**Aim:** Copy the listing word for word, from its first line through the line containing "pyautogui.click(x=204, y=329)", and stop there.
┄┄┄┄┄┄
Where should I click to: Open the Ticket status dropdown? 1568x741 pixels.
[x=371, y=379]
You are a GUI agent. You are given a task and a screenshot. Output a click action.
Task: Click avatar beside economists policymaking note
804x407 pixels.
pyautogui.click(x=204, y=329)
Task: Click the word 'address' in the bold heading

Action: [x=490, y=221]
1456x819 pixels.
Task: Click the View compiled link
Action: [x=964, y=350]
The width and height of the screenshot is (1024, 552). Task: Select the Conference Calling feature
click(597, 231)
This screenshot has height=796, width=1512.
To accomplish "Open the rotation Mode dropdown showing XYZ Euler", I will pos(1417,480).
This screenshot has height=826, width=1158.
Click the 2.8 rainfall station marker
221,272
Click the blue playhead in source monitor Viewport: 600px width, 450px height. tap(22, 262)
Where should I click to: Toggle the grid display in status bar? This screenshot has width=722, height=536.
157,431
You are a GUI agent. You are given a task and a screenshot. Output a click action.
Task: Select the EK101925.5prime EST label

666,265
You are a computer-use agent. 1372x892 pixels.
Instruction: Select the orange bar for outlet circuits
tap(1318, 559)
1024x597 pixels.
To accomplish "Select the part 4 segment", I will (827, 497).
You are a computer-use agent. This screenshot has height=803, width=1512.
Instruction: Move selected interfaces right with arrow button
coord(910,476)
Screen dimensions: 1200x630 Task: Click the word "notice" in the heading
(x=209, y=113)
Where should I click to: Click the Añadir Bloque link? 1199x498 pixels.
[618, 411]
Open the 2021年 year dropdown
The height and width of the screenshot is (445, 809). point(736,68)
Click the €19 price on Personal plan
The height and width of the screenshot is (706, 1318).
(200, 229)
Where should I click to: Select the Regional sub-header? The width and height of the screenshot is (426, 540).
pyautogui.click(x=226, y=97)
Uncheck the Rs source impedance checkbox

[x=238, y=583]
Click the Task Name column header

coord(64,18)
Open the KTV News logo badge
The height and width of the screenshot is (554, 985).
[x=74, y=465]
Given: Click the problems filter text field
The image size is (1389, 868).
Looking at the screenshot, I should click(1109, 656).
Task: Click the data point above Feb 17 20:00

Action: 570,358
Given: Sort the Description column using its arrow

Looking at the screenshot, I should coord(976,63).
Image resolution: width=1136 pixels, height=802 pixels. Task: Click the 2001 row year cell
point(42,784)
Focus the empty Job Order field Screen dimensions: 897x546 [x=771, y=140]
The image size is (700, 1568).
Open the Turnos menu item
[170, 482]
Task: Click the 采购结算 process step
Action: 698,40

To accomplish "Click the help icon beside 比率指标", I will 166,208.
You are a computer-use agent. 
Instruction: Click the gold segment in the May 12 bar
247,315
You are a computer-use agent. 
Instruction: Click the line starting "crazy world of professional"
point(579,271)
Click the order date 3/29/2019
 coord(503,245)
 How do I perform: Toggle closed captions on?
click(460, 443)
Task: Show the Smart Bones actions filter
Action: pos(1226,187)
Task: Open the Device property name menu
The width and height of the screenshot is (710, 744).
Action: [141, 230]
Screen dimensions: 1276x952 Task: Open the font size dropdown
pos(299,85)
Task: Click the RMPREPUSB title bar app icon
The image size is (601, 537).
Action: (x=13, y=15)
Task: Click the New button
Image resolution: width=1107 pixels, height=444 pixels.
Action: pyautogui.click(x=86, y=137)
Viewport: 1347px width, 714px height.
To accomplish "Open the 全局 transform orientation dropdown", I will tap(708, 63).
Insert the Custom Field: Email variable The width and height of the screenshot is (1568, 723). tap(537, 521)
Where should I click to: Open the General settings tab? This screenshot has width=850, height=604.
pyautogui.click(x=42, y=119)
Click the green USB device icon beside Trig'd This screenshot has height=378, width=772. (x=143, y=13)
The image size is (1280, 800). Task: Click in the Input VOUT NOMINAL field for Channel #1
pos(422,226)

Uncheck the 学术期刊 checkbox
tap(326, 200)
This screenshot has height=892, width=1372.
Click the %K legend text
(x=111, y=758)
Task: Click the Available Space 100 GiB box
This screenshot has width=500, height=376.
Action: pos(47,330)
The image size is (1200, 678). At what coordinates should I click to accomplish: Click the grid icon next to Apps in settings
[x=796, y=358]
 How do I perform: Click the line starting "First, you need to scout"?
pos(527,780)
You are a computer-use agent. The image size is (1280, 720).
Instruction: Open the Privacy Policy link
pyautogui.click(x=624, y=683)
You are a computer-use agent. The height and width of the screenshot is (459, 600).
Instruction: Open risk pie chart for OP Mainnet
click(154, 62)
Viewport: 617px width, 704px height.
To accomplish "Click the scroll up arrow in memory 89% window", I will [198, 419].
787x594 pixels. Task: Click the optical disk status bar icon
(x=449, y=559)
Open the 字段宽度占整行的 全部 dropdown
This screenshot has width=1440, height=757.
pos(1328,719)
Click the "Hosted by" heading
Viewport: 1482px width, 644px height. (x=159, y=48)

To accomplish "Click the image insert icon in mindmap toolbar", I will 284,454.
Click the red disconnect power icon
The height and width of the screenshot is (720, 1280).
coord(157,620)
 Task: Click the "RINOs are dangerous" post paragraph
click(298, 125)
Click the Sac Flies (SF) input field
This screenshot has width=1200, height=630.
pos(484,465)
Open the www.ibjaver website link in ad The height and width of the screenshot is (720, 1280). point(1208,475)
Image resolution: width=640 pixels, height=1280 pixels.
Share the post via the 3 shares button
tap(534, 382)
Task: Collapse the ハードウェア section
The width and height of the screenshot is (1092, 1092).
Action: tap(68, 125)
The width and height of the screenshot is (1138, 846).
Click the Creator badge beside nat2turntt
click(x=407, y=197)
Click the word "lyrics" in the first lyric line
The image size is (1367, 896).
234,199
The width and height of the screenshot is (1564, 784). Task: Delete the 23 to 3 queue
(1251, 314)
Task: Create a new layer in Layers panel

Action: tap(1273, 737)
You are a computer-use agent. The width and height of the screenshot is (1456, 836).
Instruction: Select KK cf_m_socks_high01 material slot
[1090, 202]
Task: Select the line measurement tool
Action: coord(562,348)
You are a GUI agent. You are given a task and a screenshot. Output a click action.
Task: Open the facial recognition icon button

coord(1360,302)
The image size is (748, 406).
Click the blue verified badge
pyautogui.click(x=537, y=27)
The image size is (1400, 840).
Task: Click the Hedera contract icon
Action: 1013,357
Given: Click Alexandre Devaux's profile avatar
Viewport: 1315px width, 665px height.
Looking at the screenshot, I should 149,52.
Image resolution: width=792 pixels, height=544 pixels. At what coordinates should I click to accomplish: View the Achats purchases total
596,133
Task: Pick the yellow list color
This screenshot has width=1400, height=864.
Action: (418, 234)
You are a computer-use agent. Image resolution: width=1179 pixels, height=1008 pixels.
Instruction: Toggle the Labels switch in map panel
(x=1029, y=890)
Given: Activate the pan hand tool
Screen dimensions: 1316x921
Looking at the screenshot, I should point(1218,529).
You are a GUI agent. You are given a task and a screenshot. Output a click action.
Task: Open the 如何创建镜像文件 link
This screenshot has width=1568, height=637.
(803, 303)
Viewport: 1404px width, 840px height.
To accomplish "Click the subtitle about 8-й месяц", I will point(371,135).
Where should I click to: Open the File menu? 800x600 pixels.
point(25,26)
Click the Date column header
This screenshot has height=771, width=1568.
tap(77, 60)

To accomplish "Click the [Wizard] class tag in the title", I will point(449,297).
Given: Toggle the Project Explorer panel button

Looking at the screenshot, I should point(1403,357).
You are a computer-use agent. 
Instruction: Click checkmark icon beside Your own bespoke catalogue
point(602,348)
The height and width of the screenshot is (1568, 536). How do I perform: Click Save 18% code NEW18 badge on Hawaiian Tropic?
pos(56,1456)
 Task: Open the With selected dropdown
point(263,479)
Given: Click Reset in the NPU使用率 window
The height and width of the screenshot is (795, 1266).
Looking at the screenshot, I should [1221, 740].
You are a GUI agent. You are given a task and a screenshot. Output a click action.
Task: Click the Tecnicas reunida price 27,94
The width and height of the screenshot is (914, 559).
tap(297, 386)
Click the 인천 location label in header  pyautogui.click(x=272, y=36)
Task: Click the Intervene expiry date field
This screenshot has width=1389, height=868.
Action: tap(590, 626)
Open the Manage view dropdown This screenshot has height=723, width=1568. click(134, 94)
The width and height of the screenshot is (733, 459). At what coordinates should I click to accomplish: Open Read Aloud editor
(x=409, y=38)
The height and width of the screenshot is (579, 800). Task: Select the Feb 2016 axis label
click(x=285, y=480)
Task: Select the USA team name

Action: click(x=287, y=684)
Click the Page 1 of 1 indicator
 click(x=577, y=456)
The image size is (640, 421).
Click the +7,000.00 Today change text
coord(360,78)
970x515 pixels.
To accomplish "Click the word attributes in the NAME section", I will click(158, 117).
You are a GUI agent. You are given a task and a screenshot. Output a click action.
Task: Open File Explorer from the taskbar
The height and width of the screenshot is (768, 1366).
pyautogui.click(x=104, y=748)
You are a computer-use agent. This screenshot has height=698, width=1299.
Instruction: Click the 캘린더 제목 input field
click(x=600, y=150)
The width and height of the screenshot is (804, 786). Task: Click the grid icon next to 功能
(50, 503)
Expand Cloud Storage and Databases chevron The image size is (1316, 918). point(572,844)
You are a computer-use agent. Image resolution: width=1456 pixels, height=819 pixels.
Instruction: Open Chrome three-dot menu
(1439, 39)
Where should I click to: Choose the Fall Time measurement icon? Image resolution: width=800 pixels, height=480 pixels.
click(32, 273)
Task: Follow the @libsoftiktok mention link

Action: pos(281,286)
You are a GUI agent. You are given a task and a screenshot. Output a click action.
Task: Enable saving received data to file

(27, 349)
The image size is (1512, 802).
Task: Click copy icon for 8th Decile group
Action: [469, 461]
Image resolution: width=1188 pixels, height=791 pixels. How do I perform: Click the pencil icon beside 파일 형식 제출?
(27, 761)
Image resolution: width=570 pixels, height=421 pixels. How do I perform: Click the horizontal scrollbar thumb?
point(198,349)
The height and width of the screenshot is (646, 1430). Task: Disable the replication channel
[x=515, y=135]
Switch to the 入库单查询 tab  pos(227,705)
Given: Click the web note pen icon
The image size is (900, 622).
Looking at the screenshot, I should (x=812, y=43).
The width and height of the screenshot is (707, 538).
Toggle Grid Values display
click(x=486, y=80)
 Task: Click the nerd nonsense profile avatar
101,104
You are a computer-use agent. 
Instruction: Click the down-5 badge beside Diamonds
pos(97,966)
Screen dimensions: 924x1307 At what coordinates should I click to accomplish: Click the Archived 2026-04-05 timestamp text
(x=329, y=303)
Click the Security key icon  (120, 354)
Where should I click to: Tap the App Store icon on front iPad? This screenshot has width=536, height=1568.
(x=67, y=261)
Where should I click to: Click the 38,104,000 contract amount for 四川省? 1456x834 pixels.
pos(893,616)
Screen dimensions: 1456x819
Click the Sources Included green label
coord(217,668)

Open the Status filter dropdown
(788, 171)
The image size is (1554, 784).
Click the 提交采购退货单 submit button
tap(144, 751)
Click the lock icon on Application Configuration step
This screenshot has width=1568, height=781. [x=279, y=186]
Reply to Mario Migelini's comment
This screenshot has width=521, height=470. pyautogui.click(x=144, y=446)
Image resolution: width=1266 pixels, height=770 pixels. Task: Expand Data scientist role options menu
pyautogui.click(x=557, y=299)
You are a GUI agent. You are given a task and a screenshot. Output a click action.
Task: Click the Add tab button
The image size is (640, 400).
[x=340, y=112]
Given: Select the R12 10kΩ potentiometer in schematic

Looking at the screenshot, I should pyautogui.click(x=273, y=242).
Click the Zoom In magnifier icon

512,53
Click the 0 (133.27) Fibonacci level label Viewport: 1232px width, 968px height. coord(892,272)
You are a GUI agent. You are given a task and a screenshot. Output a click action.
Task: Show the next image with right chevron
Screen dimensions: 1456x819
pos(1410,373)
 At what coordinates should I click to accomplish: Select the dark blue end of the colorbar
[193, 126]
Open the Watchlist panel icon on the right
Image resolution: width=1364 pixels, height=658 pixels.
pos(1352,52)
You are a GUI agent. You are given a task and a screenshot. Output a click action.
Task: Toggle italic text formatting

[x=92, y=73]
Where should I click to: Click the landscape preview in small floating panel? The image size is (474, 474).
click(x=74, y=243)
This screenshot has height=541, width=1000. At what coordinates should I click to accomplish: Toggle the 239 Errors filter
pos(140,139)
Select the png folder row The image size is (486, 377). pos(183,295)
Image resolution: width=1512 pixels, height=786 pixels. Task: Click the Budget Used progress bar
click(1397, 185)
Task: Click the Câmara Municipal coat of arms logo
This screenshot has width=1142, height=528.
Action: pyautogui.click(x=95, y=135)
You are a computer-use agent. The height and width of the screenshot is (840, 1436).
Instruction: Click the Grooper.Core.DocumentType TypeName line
┄┄┄┄┄┄
**Reply to the exercise:**
Where should I click to: Open the Ticket status dropdown? 1568x741 pixels.
[x=371, y=379]
You are a GUI agent. You are given a task and a screenshot. Output a click action.
Task: Click avatar beside economists policymaking note
804x407 pixels.
pyautogui.click(x=204, y=329)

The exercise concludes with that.